SQL> ORADEBUG DOC EVENT FILTER rdbms.process

process: filter to set events only for a specific process

Usage
-------
{process:  ospid           [20],
           orapid          ,
           pname           [20],
           con_id           }

You can see all the options by experimenting with these commands yourself or just go read my ORADEBUG DOC article.

Tracing ALL wait events

So far, we have traced only specific wait events by their name. Oracle allows to also trace all wait events when passing in “all” as the wait event name:

SQL> ALTER SESSION SET EVENTS 'wait_event[all] 
             trace(''event="%" ela=% p1=% p2=% p3=%\n'', 
             evargs(5), evargn(1), evargn(2), evargn(3), evargn(4))';

Session altered.

Since I’m tracing all wait events now, I want the trace action to print out the wait event names too. The event argument #5 is a pointer to the event name string, so I’ll have to copy the string in using evargs(5) function. The other arguments are just numeric values, so they can be listed with evargn().

When running DBMS_LOCK from my session (SQL Trace is not enabled, only the custom wait_event trace), we get the following trace output:

SQL> EXEC dbms_lock.sleep(1.234)

PL/SQL procedure successfully completed.

◆ Task requirements ◆
1) Write out the part of the Oracle wait event tracing excerpt from "Session altered." up to and including "procedure successfully completed.".
2) For each statement below, say yes or no depending on whether the Oracle wait event tracing excerpt supports it, and quote the words of the excerpt that decide it.
(a) Passing "all" as the wait event name makes Oracle trace every wait event.
(b) SQL Trace was enabled when DBMS_LOCK was run from the session.
(c) Event argument #5 is a numeric value that is listed with evargn().
3) Proceed with the Oracle wait event tracing excerpt, picking up after its last line.

◆ Information supplied ◆
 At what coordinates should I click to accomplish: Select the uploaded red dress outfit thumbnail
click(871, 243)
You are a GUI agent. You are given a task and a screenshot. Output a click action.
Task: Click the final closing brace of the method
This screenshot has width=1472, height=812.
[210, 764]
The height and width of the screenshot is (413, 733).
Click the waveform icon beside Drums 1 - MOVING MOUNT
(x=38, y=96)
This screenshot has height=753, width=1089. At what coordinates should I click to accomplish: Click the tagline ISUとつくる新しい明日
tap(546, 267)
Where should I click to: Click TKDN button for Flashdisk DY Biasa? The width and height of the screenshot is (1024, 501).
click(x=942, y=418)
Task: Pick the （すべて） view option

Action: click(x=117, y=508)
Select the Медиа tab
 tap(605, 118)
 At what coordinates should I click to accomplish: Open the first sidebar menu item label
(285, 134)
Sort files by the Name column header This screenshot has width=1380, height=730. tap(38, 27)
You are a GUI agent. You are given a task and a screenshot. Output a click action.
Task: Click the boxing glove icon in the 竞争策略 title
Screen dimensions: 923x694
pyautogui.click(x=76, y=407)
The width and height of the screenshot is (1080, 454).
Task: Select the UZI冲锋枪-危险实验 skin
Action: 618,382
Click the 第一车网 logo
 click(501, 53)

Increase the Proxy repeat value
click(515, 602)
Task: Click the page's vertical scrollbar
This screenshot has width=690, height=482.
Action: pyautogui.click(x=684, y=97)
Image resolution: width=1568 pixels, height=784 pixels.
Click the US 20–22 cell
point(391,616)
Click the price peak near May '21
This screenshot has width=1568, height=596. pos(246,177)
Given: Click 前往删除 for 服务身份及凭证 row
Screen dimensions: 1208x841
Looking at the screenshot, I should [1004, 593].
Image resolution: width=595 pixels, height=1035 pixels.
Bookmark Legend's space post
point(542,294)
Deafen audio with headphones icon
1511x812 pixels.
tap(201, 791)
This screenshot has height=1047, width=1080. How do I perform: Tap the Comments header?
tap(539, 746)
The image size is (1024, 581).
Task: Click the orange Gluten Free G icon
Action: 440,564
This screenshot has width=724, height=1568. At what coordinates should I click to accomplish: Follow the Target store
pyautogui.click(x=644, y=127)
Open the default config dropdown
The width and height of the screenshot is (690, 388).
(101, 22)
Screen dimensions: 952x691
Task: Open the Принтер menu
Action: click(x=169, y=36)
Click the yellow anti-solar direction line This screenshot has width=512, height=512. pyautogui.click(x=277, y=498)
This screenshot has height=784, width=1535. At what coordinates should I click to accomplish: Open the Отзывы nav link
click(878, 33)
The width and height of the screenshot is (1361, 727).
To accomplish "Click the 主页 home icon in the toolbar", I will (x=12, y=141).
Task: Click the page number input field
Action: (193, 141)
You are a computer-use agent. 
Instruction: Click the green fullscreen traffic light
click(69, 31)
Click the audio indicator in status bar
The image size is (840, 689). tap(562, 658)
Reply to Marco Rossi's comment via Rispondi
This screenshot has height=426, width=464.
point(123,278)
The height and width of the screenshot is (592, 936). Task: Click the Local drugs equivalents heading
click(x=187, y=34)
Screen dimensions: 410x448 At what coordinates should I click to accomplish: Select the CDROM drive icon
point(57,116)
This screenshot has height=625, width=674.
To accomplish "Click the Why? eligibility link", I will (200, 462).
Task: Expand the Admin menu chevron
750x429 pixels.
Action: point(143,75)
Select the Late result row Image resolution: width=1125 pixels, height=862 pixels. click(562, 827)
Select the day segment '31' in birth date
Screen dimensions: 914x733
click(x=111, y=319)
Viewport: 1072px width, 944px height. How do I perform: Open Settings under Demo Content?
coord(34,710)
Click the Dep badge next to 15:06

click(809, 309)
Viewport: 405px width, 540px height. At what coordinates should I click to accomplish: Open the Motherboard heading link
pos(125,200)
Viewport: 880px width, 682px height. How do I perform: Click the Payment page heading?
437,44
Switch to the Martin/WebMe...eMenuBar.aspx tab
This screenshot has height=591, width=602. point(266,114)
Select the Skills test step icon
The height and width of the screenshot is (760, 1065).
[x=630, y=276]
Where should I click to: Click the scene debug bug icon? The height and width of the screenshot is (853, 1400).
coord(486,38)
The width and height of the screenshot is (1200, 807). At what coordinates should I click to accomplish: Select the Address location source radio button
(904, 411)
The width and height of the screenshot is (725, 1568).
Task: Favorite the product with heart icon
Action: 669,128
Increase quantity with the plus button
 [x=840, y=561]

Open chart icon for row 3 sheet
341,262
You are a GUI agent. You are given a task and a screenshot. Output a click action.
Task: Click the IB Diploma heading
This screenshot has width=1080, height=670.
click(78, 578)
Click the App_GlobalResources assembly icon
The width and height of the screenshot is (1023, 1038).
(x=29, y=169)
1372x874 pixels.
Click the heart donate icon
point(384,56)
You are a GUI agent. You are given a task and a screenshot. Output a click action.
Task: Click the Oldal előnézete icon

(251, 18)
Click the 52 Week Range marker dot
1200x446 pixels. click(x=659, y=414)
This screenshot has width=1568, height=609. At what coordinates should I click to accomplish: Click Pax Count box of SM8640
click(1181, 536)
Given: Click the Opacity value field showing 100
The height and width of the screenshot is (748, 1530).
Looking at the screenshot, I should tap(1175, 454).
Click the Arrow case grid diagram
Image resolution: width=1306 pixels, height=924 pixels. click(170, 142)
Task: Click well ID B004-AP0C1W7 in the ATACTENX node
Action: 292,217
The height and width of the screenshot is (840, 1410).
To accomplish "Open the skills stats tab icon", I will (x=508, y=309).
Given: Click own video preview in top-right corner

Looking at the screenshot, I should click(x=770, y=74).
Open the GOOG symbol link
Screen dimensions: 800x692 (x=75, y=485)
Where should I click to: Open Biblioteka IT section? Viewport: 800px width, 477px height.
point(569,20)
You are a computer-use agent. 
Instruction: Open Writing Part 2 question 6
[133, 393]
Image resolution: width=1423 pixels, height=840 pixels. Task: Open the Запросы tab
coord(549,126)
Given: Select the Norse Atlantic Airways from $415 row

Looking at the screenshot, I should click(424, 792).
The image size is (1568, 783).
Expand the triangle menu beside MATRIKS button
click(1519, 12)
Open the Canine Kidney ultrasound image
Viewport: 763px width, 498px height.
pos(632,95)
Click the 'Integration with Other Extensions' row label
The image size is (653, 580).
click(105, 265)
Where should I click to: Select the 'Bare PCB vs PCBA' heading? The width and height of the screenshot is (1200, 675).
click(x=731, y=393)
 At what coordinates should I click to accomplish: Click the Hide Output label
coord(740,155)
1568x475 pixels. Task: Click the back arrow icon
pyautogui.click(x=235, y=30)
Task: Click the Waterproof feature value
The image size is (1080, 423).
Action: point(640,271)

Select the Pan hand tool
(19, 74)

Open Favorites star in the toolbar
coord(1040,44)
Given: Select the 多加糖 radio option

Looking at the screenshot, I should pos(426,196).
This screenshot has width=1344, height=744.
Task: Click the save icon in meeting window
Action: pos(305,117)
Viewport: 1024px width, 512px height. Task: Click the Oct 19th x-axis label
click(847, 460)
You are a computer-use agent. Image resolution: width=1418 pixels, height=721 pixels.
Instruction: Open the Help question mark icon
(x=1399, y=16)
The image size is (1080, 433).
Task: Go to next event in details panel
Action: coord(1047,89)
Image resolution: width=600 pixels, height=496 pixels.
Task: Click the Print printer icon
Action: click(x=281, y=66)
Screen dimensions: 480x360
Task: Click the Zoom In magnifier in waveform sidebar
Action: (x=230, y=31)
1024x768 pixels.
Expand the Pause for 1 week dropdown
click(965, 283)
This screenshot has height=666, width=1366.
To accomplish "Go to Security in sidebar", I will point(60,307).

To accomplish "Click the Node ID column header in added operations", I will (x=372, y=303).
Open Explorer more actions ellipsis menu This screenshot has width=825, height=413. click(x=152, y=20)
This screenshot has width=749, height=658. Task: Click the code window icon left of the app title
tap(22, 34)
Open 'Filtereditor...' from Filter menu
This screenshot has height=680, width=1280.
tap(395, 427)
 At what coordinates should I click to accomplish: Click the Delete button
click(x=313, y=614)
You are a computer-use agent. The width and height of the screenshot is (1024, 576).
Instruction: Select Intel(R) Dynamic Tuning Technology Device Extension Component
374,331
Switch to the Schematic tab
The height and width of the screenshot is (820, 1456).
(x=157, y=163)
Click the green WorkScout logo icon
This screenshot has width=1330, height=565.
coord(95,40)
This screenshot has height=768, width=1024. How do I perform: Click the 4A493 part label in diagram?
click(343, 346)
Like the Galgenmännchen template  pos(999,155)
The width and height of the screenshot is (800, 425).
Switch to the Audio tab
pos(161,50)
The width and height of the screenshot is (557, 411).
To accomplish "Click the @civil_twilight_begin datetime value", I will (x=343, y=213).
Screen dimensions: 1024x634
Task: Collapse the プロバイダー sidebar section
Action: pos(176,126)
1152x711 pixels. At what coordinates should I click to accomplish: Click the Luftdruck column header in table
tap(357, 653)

◆ Answers ◆
1)
Session altered.

Since I’m tracing all wait events now, I want the trace action to print out the wait event names too. The event argument #5 is a pointer to the event name string, so I’ll have to copy the string in using evargs(5) function. The other arguments are just numeric values, so they can be listed with evargn().

When running DBMS_LOCK from my session (SQL Trace is not enabled, only the custom wait_event trace), we get the following trace output:

SQL> EXEC dbms_lock.sleep(1.234)

PL/SQL procedure successfully completed.

2)
(a) Yes: "Oracle allows to also trace all wait events when passing in “all” as the wait event name"
(b) No: "SQL Trace is not enabled, only the custom wait_event trace"
(c) No: "The event argument #5 is a pointer to the event name string, so I’ll have to copy the string in using evargs(5) function."

3)
Trace output:

*** 2019-03-29T10:47:14.131674-04:00
event="SQL*Net message from client" ela=11952206 p1=1413697536 p2=1 p3=0
event="db file sequential read" ela=1067 p1=1 p2=20527 p3=1
event="db file sequential read" ela=563 p1=1 p2=65915 p3=1
event="db file sequential read" ela=449 p1=1 p2=65892 p3=1
event="db file sequential read" ela=434 p1=1 p2=47369 p3=1
event="db file sequential read" ela=458 p1=1 p2=33381 p3=1
event="db file sequential read" ela=492 p1=1 p2=65877 p3=1

*** 2019-03-29T10:47:15.417846-04:00
event="PL/SQL lock timer" ela=1279073 p1=0 p2=0 p3=0
event="SQL*Net message to client" ela=7 p1=1413697536 p2=1 p3=0

We just built our own, flexible, SQL Trace-like wait event tracing using the Oracle’s diagnostic tracing infrastructure.

Summary

The aim of this post was to demonstrate the flexibility of Oracle’s built in diagnostic infrastructure, in the context of augmenting wait events. We looked into how to print out Oracle RDBMS kernel stack traces, PL/SQL stack traces and custom tracing when a wait event of interest completes. We looked into how to fire the diagnostic events only when specific filter conditions match and even how to conditionally crash our session for fun!

As these tracing techniques are undocumented and as some dumps can slow your process down, you should not use these in production as your first tool of choice. You’d still start from things like SQL Monitoring, ASH, SQL Trace and if these techniques are not enough, see how to apply selective additional tracing with as narrow focus as possible. Additionally, you may want to make these trace events turn themselves off automatically, after a few occurrences of the problematic event.

More info

If you want more info about low-level wait event internals and some pretty advanced low-level workings, watch these YouTube videos:

My OakTableWorld 2014 talk where I first showed this technique (camera recording)
My Hacking session about wait event internals and X$TRACE (screencast)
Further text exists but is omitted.